L’illusion du portefeuille immun

On l’a vu, l’investisseur déploie tout un arsenal technique pour traverser les crises sans pertes ni fracas. La crise du coronavirus n’a pas échappé à la règle, et a pu donner la sensation que finalement, l’investisseur était vacciné. Il est vrai que l’on trouve de tout sur les marchés financiers, la théorie envisage même des marchés parfaits qui permettent de s’assurer contre l’occurrence de n’importe quel état de la nature : on dit alors que les marchés sont complets, au sens où ils proposent des actifs qui n’existent pas forcément de manière naturelle, mais qu’il est possible de dupliquer par des titres existants

 

Mais, cette sensation d’être immunisé contre le risque a ses limites : l’investisseur est peut être immunisé contre un coronavirus financier, mais pas contre le vrai coronavirus, celui qui fait de vraies victimes. Que ferait notre investisseur du capital garanti une fois dans la tombe ? Ce besoin d’être assuré contre tous les risques, même les plus extraordinaires, répond toujours au même désir de rendre le monde disponible alors qu’il se dérobe à nous, comme le rappelle le sociologue et philosophe Hartmut Rosa  : « Le projet culturel de notre modernité semble parvenu à son point d’aboutissement… Mais soudain, le monde se referme mystérieusement ; il devient illisible et muet.. »

 

Nous pourrions pourtant nous satisfaire du privilège de l’incertitude, comme nous le rappelle Jean Claude Carrière dans sa deuxième discussion sur l’invisible. Il s’agirait d’une forme de reconnaissance d’un Clinamen providentiel (Lucrèce), cette déviation aléatoire des atomes qui s’entrechoquent dans le vide, posant les limites d’un déterminisme absolu. Mais, on résiste difficilement à la tentation du portefeuille immun, celui qui vous pourrait vous protéger contre tous les risques, même ceux qui ne figurent pas encore sur la liste des risques possibles. Evidemment, ce portefeuille n’existe pas. Mais à l’heure du Big Data et du Machine Learning, il est de plus en plus difficile d’imaginer que quelque chose nous échappe encore.



2 réactions


  • Ruut Ruut 19 février 2020 08:20

    Comme quoi les marchés moderne c’est juste du gros n’importe quoi...

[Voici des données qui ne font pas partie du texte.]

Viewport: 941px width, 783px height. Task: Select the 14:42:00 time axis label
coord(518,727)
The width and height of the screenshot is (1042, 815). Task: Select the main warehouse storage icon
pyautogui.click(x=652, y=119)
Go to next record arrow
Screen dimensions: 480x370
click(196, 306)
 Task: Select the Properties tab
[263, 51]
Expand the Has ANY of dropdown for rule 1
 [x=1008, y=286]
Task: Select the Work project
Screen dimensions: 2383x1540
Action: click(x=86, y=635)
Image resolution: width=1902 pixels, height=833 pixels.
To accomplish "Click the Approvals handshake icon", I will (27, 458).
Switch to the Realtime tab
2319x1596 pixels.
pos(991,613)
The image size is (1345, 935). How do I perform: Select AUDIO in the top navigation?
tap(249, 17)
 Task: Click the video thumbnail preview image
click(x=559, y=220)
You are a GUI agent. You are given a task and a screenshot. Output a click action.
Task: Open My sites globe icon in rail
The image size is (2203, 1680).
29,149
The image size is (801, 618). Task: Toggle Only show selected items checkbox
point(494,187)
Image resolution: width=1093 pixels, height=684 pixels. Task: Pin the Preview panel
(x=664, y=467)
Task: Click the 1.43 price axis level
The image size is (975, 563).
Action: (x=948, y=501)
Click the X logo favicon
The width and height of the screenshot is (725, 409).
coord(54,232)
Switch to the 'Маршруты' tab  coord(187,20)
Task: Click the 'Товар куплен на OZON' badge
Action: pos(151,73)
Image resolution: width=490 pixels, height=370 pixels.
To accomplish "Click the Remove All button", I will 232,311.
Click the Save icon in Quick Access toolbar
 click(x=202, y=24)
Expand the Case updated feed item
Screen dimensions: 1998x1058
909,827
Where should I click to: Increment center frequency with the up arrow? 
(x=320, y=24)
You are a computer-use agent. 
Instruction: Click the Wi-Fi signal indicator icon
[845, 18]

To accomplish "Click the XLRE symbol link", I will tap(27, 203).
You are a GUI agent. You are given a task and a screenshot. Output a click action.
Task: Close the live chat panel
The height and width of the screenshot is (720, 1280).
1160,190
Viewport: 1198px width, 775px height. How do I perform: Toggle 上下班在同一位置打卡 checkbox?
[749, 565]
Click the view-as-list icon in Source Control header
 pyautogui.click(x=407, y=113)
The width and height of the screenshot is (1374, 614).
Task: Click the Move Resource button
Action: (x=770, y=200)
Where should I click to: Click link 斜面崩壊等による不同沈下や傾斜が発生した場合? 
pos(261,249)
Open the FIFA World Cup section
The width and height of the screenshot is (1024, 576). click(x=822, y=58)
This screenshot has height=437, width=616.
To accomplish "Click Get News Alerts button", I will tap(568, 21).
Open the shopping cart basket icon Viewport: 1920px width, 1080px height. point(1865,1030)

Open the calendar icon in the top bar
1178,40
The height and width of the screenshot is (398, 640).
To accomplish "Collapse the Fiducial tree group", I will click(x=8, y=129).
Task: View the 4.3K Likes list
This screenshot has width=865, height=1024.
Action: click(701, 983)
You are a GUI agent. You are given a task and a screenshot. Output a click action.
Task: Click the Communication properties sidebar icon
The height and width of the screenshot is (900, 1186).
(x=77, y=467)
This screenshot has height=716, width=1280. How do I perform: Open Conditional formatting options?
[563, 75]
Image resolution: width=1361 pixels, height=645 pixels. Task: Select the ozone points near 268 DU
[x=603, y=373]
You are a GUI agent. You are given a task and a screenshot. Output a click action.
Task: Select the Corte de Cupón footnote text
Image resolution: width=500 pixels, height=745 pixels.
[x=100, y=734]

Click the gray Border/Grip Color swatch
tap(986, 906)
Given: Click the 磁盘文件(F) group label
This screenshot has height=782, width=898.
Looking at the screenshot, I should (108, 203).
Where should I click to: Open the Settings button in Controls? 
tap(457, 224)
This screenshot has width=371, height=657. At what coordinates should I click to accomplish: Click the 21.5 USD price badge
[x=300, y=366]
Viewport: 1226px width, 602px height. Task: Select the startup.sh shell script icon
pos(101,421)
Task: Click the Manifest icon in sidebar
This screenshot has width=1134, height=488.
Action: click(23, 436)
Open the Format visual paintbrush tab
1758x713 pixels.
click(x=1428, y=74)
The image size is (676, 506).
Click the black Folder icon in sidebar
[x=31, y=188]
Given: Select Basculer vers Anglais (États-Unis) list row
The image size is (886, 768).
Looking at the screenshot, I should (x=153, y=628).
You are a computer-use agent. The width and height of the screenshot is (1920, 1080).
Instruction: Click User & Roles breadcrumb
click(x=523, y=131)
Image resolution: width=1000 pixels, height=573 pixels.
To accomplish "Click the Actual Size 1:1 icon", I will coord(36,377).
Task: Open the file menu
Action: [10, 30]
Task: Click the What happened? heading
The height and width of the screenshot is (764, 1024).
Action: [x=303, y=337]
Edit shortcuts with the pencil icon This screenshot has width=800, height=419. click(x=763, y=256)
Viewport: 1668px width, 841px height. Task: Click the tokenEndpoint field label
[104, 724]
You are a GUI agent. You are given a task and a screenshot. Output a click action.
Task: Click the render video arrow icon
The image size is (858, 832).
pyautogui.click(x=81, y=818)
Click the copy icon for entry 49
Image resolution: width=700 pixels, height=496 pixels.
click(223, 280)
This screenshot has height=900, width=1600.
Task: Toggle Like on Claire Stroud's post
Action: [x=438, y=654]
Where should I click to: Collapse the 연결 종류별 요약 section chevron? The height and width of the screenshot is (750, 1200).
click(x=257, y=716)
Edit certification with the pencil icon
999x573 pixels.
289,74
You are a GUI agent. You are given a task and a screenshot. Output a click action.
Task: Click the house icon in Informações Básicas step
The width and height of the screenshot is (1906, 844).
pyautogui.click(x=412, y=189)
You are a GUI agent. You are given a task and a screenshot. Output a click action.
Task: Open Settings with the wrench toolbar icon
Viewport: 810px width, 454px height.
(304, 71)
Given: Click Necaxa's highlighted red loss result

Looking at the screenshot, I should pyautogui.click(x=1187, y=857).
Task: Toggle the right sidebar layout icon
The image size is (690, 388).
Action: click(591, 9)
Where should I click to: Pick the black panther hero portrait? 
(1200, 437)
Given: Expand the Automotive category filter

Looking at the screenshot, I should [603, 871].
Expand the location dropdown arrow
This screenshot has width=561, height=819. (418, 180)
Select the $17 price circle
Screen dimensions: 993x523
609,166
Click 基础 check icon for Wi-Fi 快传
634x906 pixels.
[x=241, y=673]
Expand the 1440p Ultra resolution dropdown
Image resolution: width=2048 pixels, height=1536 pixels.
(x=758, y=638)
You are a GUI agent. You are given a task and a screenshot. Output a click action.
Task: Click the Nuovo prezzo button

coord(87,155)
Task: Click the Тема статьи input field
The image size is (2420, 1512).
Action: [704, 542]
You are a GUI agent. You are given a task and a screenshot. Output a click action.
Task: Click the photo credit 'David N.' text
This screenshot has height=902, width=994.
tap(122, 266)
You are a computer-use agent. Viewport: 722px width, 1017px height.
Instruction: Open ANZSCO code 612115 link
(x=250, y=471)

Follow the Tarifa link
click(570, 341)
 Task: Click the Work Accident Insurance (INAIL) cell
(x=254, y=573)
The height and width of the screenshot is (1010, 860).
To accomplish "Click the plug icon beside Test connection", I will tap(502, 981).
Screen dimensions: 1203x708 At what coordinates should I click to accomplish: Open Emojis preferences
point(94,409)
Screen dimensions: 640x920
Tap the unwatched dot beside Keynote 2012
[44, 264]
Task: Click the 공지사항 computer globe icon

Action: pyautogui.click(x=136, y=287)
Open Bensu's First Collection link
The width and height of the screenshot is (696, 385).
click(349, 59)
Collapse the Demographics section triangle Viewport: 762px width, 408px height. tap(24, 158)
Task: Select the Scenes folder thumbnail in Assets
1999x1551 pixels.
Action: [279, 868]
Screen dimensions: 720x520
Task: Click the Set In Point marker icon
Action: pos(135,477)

  • jjwaDal jjwaDal 19 février 2020 12:48

    Nous avons peut-être sous les yeux, le facteur déclenchant de la chute en série d’une multitude de dominos économiques, puisque nous avons choisi la vulnérabilité sur la résilience en développant l’économie et la finance telles qu’elles sont et les marchés financiers semblent rassurés. En 2017, la société civile voyait venir le krack de 2008, mais ni les marchés ni la finance.
    Il se dit que des centaines de millions de chinois seraient déjà en quarantaine et que des milliers d’ entreprises vont voir la rupture de leur chaîne d’approvisionnement d’ici quelques semaines (et oui, le flux tendu...). Quand vous avez besoin d’un composant chinois pour fabriquer, quand vous vivez de produits fabriqués en Chine, comment faites-vous s’il y a un risque de pandémie et l’activité économique locale se fige ? Mettre des centaines et milliers de personnes sur le même lieu de travail est une condition favorisant la dissémination de ce virus. Par ailleurs la multiplication des transports depuis la Chine vers le reste du monde est une condition de dissémination du virus.
    Mettez au chômage technique des milliers d’entreprises dépendant vitalement des approvisionnements chinois pour fonctionner et vous avez le premier domino qui va précipiter les autres.